En su canónica “Historia de la música en Colombia”, Monseñor José Ignacio Perdomo, recuerda el origen de estas músicas: “El esclavo, tras doliente éxodo de sus tierras africanas, atravesó por un largo período de adaptación al ambiente a las tierras mortíferas donde vino a proporcionar su fuerza de trabajo.
En virtud de las encomiendas otorgadas por el gobierno peninsular, se importaron negros con el fin de emplearlos en las faenas agrícolas y mineras. El Bajo Sudán no dista mucho del puerto de Mombasa, donde los barcos negreros llenaban sus bodegas con destino a América. Esas tribus negras guerreaban entre sí para hacer prisioneros y venderlos a mercaderes de esclavos. Buena parte de ese material humano fue introducido por Cartagena”.

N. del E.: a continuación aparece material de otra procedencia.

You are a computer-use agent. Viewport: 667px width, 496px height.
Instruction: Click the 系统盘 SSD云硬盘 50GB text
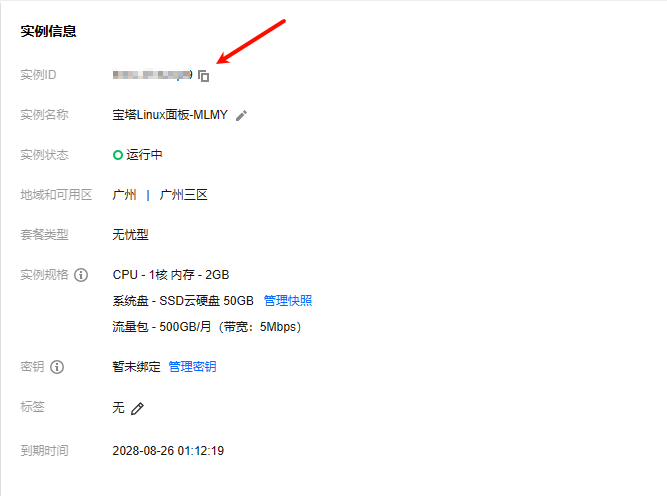[183, 301]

Sobre la música que provino de esa horrible situación nos cuenta: “con la raza de color vinieron los cantos dolientes, la fuerza rítmica de las danzas frenéticas, las supersticiones, una poesía llena de sugerencias y rebeldía”.

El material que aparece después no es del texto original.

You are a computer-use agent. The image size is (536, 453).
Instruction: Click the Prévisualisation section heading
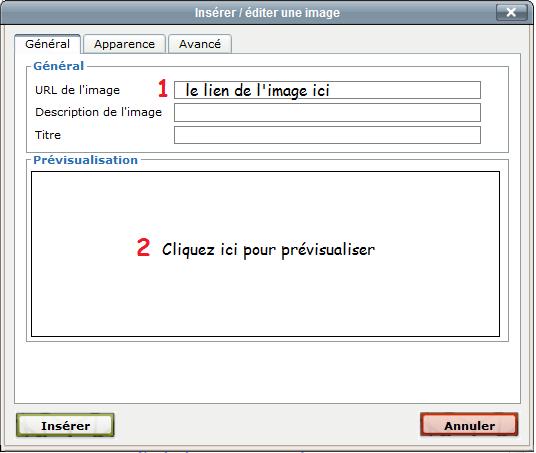pos(85,160)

Hoy, bajo la designación de Patrimonio Inmaterial de la Humanidad a sus costumbres y cultura por parte de la Unesco, el primer pueblo libre de América se levanta para recordar que antes de las conmemoraciones oficiales del Bicentenario, hubo un pueblo que luchó por su independencia del yugo español y que, gracias a esa suerte de aislamiento que ostentaron como pueblo libre desde 1691, hoy sigue conservando costumbres absolutamente milenarias y propias, como el empleo de la lengua palenquera, la tradición de la despedida de los muertos con la interpretación del lumbalú y la readaptación de los ritmos cubanos, llegados hacia la década del 30 con el fomento a los ingenios y a los sembradíos de caña de azúcar, convertido allí en otro ritmo llamado son palenquero.